> _What to do_
In the forum thread below, which class does msgarcia000 say she shares with him and cannot drop?

> _Text extract_
......

# Day 1 of NC....My Heart Hurts



## msgarcia000 (Aug 7, 2012)

Hello dearest heart buddies,

This morning I am feeling worst than yesterday. I guess reality is starting to kick in that this person who I thought was always honest, loved me to death, kissed me all the time and wanted to always be with me, lied to me about everything. It was 2 years of lies and deception. My heart is so much in pain, I don't know how much longer I can take this. He never loved me, not even a little bit, and it is killing me.

Today is day 1 of NC. Yesterday should of been day 1 but he texted me about some stuff that I left in the apartment and then in the night he called once, I didn't pick up though. I guess he was calling me to find out if I dropped the class that I shared with him. That's another thing, I share a Portuguese class with him that I cannot get out of because it is necessary for me to graduate. I will not go this week but next week I have to. It will be one of the hardest things to do but I will go with a smile.

Why does it have to be so painful? Urgh this sucks.

Question: How did you stop feeling the pain and how long does this last? 

I ended a 3 year relationship before this one and it didnt really hurt as much. I guess I knew that we would stay friends because he didn't really lie to me, it was more of a mutual thing. This one is killing me because I feel like I was worthless.


----------



## stopandmakecoffee (Jan 2, 2013)

systematical desensitization technique 
the pain wont go, it just gets easier  hang in there, msgarcia. im sorry you're in this boat. but it will get easier day after day.


----------



## msgarcia000 (Aug 7, 2012)

stopandmakecoffee said:


> systematical desensitization technique
> the pain wont go, it just gets easier  hang in there, msgarcia. im sorry you're in this boat. but it will get easier day after day.

......

> _Given information_
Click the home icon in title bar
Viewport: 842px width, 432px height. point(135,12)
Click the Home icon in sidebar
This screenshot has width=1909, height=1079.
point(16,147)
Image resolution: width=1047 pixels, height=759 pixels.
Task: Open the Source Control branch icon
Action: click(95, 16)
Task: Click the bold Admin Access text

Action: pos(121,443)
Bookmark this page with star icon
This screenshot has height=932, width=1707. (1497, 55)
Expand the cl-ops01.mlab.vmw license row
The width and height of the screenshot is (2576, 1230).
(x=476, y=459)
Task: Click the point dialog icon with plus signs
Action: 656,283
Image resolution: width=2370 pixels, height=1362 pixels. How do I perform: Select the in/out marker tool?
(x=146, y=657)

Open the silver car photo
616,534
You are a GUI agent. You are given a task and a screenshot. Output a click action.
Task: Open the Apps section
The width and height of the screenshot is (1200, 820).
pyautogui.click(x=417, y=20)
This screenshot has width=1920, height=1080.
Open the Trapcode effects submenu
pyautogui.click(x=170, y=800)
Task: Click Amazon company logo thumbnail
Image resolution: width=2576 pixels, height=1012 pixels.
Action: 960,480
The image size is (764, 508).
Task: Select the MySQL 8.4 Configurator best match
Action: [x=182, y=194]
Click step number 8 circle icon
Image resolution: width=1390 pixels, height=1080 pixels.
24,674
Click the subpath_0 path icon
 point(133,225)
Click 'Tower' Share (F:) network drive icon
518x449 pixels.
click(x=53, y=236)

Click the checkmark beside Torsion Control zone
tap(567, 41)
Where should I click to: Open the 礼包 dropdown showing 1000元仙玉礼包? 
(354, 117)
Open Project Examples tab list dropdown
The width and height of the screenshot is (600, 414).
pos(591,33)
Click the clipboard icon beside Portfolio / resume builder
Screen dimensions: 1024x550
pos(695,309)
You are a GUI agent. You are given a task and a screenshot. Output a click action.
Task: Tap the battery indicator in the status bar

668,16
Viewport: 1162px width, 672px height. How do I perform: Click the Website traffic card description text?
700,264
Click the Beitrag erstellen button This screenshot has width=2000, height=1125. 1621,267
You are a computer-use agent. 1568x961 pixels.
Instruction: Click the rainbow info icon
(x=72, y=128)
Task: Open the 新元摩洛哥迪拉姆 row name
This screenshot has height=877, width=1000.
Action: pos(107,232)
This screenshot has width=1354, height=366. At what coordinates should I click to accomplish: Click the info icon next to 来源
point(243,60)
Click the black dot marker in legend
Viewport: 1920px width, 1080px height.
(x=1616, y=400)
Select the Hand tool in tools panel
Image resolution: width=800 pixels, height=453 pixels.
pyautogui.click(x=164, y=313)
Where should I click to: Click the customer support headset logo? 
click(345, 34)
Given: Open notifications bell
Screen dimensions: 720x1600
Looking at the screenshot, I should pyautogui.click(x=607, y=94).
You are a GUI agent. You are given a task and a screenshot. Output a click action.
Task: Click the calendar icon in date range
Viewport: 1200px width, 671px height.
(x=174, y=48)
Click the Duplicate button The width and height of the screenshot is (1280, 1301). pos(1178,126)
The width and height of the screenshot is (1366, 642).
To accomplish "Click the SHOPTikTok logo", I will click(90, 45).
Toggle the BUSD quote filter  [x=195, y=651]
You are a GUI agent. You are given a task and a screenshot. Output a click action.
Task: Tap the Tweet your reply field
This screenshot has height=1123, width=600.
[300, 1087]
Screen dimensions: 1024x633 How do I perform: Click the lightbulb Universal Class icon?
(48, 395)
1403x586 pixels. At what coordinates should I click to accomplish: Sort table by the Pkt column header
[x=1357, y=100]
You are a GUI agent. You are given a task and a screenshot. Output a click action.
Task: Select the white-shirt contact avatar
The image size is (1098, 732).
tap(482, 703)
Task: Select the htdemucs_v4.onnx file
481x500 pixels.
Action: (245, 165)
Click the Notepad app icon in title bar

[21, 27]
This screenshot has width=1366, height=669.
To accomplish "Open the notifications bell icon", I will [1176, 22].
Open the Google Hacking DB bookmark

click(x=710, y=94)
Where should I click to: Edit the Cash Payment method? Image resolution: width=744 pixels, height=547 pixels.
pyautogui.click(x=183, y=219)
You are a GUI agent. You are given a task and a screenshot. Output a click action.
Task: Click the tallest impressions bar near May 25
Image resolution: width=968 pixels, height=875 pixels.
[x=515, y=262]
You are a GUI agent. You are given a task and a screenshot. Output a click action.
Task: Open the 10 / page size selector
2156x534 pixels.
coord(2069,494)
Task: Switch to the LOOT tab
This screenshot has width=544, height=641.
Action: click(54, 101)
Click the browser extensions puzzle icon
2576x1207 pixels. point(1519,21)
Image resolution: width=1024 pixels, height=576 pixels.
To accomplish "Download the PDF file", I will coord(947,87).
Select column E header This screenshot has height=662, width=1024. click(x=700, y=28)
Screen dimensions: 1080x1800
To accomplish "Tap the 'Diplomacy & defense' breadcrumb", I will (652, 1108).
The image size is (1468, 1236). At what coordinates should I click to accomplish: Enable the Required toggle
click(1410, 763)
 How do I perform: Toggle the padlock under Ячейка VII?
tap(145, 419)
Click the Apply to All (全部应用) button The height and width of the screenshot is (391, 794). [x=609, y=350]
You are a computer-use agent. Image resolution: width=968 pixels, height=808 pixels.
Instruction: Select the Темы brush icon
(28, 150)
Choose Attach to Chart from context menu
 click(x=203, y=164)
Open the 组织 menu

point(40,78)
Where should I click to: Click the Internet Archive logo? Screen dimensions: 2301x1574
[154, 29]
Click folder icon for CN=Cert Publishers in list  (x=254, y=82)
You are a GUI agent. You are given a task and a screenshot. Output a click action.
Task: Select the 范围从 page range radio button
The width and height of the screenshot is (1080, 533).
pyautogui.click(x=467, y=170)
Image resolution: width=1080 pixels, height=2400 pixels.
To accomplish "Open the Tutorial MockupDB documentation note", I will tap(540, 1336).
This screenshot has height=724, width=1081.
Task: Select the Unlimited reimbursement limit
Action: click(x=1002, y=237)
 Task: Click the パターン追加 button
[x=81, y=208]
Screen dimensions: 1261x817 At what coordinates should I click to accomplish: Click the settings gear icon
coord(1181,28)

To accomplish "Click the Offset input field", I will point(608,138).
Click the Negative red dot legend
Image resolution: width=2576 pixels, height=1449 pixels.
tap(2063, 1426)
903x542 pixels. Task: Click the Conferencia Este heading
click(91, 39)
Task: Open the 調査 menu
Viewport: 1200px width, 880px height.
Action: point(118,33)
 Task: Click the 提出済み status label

......

> _Complete output_
A Portuguese class, which she needs in order to graduate.